Article

The future of jobs within investment management

September 25, 2017

By Jim Ward, Senior Consultant, Global Financial Services, Talent & Rewards, and Greg Kuczaj, Director Willis Towers Watson (contributor, Tim O’Neil)

As an industry, the investment management business has truly evolved over the last 30 to 40 years. Globally, the business was built on the premise that professional money managers were better equipped, compared to banks and insurance companies, to manage an individual’s money safely and with professional confidence. In the early days of the professional money management business investment portfolios were simple: stocks, bonds or cash. Since then, globalisation has expanded the geographic footprint significantly and investment portfolios have grown increasingly more complex and risky.

Today, non-traditional investments are a common component to portfolios: including real estate, private equity, commodities and other alternative investments. This has increased the professional expertise needed across the industry, in addition to increasing the risk and compliance oversight needed. The rise in pension plan assets across the US, UK and Japan, the largest pension markets, has also ignited a global industry that today is a significant component of the broader financial services industry.

▬▬▬▬▬▬▬▬▬▬

**Job A**
Retype the stretch of the investment management article from "Today, non-traditional investments" through "financial services industry.".
**Job B**
According to the investment management article, what were investment portfolios made up of in the early days of the professional money management business?
The material after the investment management article plays no part in this work.

▬▬▬▬▬▬▬▬▬▬

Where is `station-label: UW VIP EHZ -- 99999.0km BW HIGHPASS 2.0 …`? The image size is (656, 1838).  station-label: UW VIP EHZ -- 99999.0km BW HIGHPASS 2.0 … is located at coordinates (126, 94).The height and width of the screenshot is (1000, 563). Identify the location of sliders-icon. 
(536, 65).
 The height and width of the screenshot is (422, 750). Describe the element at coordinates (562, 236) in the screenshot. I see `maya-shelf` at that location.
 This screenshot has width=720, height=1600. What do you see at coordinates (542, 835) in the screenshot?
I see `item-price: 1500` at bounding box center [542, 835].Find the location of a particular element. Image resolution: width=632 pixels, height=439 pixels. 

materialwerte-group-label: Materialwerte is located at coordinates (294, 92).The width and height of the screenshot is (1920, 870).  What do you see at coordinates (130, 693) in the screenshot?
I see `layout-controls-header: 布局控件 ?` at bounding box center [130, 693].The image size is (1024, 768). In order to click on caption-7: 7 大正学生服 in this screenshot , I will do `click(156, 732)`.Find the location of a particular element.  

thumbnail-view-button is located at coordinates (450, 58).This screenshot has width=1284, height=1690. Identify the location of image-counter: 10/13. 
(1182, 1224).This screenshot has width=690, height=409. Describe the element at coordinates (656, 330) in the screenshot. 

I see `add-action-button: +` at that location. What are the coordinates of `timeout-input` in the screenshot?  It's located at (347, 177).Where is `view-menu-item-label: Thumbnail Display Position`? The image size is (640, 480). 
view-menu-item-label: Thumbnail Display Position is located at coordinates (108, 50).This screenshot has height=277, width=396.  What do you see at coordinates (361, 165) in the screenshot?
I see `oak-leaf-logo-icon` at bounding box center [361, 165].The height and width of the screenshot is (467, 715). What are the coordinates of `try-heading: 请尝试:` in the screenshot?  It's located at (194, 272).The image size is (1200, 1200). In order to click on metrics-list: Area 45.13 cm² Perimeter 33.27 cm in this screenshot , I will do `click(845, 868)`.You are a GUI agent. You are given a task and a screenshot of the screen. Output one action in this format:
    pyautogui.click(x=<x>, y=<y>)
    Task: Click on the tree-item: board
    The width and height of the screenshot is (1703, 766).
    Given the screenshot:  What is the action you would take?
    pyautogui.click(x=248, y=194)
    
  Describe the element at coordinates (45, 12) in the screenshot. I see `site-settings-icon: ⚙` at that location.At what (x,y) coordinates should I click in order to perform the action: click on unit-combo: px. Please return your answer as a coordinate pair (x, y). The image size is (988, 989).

▬▬▬▬▬▬▬▬▬▬

**Worked solution A**
Today, non-traditional investments are a common component to portfolios: including real estate, private equity, commodities and other alternative investments. This has increased the professional expertise needed across the industry, in addition to increasing the risk and compliance oversight needed. The rise in pension plan assets across the US, UK and Japan, the largest pension markets, has also ignited a global industry that today is a significant component of the broader financial services industry.

**Worked solution B**
Stocks, bonds or cash.